After submitting your application to rent an apartment, the landlord and guarantor company will perform screenings.
Tip: Providing an emergency contact person
Rental applications require you to provide an emergency contact person (緊急連絡先, kinkyu renrakusaki). This person is often mistaken for a joint guarantor. Rather, this is a person who can be reached in the event of an emergency and has no legal liability regarding payments.
Once the screenings are complete, the real estate agency will notify you of the decision on whether or not you can rent the apartment. If your application is accepted and you decide to rent the apartment, you will have to enter into a guarantee consignment contract and rental agreement.
Tip: Beware of application deposits!
Some agencies may request that you pay an application deposit, often called azukarikin (預り金), moushikomikin (申込金), moushikomishoukokin (申込証拠金), yoyakukin (予約金), or koushouazukarikin (交渉預り金). Although Japanese law specifies that agencies must return the application deposit if the applicant cancels the application, disputes over the return of deposits are common. Authorities urge agencies not to request application deposits. If a real estate agency insist that you pay an application deposit, use another agency.
Understand Your Rental Agreement
Before signing the rental agreement, have the real estate agent explain the important points of the agreement to you. If there is something you do not understand, ask questions.
Special clauses may be added to your rental agreement. These details should be explained to you in person while referring to the written contract. Before signing the agreement, confirm that you fully understand these clauses and that they are not unfavorable to you.
The following is a sample of Regular Rental Housing Agreement on The Minister of Land, Infrastructure, Transport and Tourism website.
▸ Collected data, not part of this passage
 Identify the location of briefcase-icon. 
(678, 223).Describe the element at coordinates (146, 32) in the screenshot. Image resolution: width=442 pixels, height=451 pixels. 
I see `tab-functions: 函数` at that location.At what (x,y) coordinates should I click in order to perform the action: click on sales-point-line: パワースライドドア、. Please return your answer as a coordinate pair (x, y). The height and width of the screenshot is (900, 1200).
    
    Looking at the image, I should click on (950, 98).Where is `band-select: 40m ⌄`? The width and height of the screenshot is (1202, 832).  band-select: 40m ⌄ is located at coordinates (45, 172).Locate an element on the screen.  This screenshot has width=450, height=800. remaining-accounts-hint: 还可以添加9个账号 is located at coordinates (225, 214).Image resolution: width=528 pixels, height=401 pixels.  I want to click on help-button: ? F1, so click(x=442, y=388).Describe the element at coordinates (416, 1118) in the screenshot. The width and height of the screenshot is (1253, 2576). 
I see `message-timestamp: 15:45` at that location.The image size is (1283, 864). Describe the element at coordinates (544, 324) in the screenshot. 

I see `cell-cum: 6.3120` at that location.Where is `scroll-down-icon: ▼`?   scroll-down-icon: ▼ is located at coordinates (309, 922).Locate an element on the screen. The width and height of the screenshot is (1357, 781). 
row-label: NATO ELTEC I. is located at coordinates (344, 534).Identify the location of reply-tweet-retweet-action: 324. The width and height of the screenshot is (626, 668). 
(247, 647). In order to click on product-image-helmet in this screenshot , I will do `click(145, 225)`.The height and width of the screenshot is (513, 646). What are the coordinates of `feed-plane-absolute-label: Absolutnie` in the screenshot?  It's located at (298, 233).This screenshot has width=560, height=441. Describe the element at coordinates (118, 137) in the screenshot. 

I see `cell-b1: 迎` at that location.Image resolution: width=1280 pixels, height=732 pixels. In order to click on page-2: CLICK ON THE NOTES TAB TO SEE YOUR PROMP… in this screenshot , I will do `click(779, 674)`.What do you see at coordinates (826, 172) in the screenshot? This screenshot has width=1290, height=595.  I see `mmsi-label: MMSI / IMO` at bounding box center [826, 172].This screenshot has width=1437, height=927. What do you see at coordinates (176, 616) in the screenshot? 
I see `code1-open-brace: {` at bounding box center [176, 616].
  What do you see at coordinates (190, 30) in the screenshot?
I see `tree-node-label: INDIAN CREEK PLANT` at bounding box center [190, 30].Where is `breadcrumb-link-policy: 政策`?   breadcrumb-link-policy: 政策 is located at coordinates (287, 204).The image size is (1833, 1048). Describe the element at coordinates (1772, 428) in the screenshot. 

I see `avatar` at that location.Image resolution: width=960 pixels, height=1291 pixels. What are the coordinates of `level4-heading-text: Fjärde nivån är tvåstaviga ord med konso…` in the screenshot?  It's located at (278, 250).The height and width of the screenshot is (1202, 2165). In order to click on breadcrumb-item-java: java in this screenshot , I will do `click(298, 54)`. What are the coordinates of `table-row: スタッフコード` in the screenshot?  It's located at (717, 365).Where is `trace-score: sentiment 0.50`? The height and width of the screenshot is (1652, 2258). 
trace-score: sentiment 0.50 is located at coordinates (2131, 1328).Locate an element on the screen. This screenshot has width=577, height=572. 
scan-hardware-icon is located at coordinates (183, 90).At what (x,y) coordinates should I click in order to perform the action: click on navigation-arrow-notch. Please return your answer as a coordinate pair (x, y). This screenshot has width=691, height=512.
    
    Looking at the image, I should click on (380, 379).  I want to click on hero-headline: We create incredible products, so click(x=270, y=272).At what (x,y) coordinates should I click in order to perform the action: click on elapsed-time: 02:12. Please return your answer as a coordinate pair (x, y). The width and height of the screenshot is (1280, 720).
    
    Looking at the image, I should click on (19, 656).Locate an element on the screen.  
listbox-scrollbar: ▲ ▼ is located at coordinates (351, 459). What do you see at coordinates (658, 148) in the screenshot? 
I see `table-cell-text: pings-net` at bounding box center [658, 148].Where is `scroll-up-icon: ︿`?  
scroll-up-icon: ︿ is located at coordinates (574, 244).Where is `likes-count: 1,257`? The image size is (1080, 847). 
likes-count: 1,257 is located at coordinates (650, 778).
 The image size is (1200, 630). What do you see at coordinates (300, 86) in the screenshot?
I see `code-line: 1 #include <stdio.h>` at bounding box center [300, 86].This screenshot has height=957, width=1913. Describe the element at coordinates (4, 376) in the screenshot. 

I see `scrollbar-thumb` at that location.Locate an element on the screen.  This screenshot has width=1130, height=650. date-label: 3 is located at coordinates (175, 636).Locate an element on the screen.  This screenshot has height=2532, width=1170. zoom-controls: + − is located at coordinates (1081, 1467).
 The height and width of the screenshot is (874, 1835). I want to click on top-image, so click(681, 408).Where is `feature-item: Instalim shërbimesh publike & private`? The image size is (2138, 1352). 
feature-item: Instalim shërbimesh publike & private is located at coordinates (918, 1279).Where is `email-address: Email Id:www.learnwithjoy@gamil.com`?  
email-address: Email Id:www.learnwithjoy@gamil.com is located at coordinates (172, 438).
- Regular Rental Housing Contract
- Important Points Explanation of Property to be Leased
- Explanation Based on the Ordinance for Prevention of Residential Rental Disputes
To avoid problems when moving out, be sure to check the following:
- Cancellaion Policy
- Non-refundable portion of your security deposit (敷き引き, shikibiki), if any
- Cost for restoring the apartment to its original condition after vacating
※ More information is available at the Tokyo Metropolitan Government website ( Guidebook for Tenants & Landlords).
Fees When Signing a Contract
When making a contract, be prepared to pay around 6 months’ rent in initial fees. These fees can include:
- 敷金 (Shikikin): Security deposit
Typically 1-2 months’ rent
- 礼金 (Reikin): Gratuity fee paid to the landlord
Typically 1-2 months’ rent; non-refundable; often called “key money”
- 仲介手数料 (Chukai tesuryo): Real estate agency’s commission
Typically 1 month’s rent; Tokyo Tech Co-op often has apartment listings directly from landlords. In such cases, no commission is charged.
- 鍵交換費 (Kagikoukanhi): Fee for changing the lock and key
- 家賃 (Yachin): Rent
Note that rent will be charged from the day your lease begins, not necessarily from the day you move in. If your contract begins in the middle of the month, rent for that month will be prorated based on number of days remaining in that month.
- 共益費 (Kyoekihi): Fee for common facilities/management
- 火災保険 (Kasai hoken): Fire insurance
Typically ¥10,000-20,000 for a 2-year term
See the Glossary for more related terms.
Payment will need to be made in cash or by bank transfer. The term for a typical lease is 2 years. If you plan to stay less than two years, you should mention this to the real estate agency beforehand.
Contract Renewal Fees
When you want to renew your contract, you usually have to pay a renewal fee of 1 month’s rent, agreed upon by you and the landlord. You may also have to pay a commission to the real estate agency for preparing the new contract. Premium for an addition term of fire insurance will also have to be paid.